= Religion in Jharkhand =

Overview of religion in Jharkhand

Hinduism is the majority religion in Jharkhand, followed by nearly 67.83% of total population as of 2011 census. and Christianity being a significant minority, followed by 4.3%. A small numbers of Sikhs and other religion are also present.
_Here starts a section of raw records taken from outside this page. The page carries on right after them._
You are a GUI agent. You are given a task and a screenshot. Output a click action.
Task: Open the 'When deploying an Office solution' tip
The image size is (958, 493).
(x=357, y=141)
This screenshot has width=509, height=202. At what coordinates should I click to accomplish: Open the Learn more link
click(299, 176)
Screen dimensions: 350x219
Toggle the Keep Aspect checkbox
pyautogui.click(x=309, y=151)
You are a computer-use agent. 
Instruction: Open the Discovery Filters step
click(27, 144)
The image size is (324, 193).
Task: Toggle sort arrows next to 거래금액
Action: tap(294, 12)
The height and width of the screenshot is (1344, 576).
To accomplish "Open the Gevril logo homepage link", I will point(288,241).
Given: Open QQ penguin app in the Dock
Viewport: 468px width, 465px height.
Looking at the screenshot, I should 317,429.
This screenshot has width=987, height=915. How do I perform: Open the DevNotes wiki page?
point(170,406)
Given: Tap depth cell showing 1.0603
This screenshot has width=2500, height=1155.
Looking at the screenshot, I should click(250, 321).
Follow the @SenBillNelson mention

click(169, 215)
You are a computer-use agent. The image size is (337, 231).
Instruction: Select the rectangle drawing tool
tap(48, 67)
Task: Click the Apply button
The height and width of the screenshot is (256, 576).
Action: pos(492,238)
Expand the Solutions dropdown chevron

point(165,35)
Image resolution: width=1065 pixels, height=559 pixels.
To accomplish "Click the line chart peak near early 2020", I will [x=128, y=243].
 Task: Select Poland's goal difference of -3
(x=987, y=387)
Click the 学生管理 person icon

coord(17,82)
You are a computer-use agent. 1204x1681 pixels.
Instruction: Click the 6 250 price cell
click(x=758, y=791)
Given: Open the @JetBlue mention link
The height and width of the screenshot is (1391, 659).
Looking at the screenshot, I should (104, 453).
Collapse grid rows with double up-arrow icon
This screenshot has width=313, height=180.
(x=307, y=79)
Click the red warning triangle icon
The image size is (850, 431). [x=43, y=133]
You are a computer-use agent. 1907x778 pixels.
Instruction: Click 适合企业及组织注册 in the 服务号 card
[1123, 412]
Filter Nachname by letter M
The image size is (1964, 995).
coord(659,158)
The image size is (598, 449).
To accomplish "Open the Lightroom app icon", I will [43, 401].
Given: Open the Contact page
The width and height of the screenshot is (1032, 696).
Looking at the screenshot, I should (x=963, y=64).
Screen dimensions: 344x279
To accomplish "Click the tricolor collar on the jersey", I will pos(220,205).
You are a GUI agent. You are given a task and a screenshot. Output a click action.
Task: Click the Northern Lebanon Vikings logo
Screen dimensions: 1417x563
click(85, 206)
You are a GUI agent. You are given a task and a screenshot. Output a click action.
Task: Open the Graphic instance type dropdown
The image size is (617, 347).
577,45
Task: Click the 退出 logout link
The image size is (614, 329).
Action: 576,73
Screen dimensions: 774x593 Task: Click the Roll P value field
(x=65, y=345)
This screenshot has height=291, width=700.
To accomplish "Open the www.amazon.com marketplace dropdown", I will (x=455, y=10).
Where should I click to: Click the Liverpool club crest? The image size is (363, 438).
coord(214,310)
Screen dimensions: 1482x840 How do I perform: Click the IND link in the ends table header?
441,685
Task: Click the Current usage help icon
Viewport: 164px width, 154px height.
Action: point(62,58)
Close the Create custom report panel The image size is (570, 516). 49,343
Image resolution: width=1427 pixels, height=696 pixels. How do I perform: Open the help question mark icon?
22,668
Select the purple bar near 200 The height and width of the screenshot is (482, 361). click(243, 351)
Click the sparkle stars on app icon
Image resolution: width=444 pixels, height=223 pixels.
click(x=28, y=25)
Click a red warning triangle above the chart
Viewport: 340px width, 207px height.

Jharkhand is a diverse state of India and has a diverse religious population, where the majority of the population follow Hinduism, with Islam as the second most followed religion. The state has also a very high proportion of tribal population, where the majority religion is Sarnaism. In recent times, due to missionary activities, there has been a significant rise of Christianity in Jharkhand which is more than the national average population of Christians in India. A small community of Agrahari Sikh and Jains.

== Demographics ==

Religion wise historical population of Jharkhand (incl. Bihar prior to 2001 census)
| Religion Census | Total population | Hinduism | Islam | Christianity | Budhisim | Sikhism | Jainism | Other religions | Not Stated |
|---|---|---|---|---|---|---|---|---|---|
| 1951 | 38,786,184 | 33,075,664 | 4,373,360 | 415,548 | 1,092 | 37,947 | 8,165 | 874,408 |  |
| 1961 | 46,455,610 | 39,347,050 | 5,785,631 | 502,195 | 2,885 | 44,413 | 17,598 | 755,838 |  |
| 1971 | 56,353,369 | 47,031,801 | 7,594,173 | 658,717 | 4,806 | 61,520 | 25,185 | 976,997 | 170 |
| 1981 | 69,914,734 | 58,011,070 | 9,874,993 | 740,186 | 3,003 | 77,704 | 27,613 | 1,179,878 | 287 |
| 1991 | 86,374,465 | 71,193,417 | 12,787,985 | 843,717 | 3,518 | 78,212 | 23,049 | 1,443,258 | 1,309 |
| 2001 | 26,945,829 | 18,475,681 | 3,731,308 | 1,093,382 | 5,940 | 83,358 | 16,301 | 3,514,472 | 25,387 |
| 2011 | 32,988,134 | 22,376,051 | 4,793,994 | 1,418,608 | 8,956 | 71,422 | 14,974 | 4,235,786 | 68,343 |

Population by religion (%)
| S. No. | Religion | 2001 | 2011 |
| 1. | Hinduism | 68.50 | 67.83 |
| 2. | Islam | 13.80 | 14.53 |
| 3. | Sarnaism | 13.04 | 12.52 |
| 4. | Christianity | 4.05 | 4.31 |
| 5. | Sikhism | 0.31 | 0.22 |
| 6. | Others | 0.8 | 0.41 |
| 7. | Not stated | n/a | 0.19 |

== Islam ==
The first Muslim contingents arrived in the territory over 800 years ago and settled in the villages of Mundas. The first mosque of Jharkhand was built in 1661 in Dayoodnagar, followed by madrasas. In 1740, Hidamatullah Khan was nominated as jagirdar of Japla Hussainabad in Jharkhand. Baptist Hoffman, a German Jesuit linguist and missionary to the Mundas in India, mentioned that over the years, Mundari dialects have borrowed several words from Arabic and Persian. Other historical records such as Ranchi Gazetteers note that the history of Muslims in Jharkhand began during the reign of Sher Shah Suri. A large number of Muslims settled in the Chhota Nagpur region.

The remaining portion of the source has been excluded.